Certified robustness for purification: While DiffAttack breaks empirical robustness, certified defenses provide mathematical guarantees that hold regardless of the attack. Combining purification with certified robustness methods could provide stronger guarantees.
Efficient gradient computation: The computational cost of DiffAttack (requiring backpropagation through hundreds of diffusion steps) limits its applicability. More efficient gradient computation methods could enable stronger attacks and better evaluation.

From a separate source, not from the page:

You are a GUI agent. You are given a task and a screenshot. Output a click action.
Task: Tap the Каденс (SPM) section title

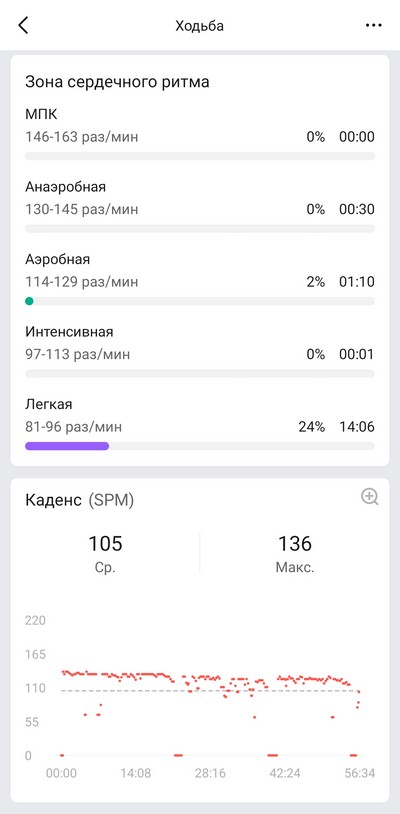pyautogui.click(x=79, y=500)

Beyond image classification: The principles behind DiffAttack apply to other domains where diffusion models are used for purification — text, audio, and 3D data. Extending the attack to these modalities is a natural next step.
Conclusion
DiffAttack represents a significant advance in our understanding of adversarial robustness and the limitations of diffusion-based purification defenses. By demonstrating that the differentiable nature of the purification pipeline can be exploited by gradient-based attacks, Kang, Song, and Li have shown that even the most promising defense approaches carry hidden vulnerabilities.
The work serves as both a technical contribution — a stronger attack for evaluating purification defenses — and a cautionary tale for the broader AI security community. In the ongoing arms race between attacks and defenses, assumptions about what constitutes a “strong” defense must be continuously challenged. DiffAttack does exactly that for diffusion-based purification, and its methodological contributions to proper evaluation will influence how the community assesses adversarial robustness for years to come.
For practitioners deploying machine learning systems in security-critical settings, the message is clear: purification alone is not enough. A multi-layered defense strategy, rigorously evaluated against adaptive attacks, remains the best path toward trustworthy AI systems.
Paper: DiffAttack: Evasion Attacks Against Diffusion-Based Adversarial Purification by Mintong Kang, Dawn Song, Bo Li. NeurIPS 2023.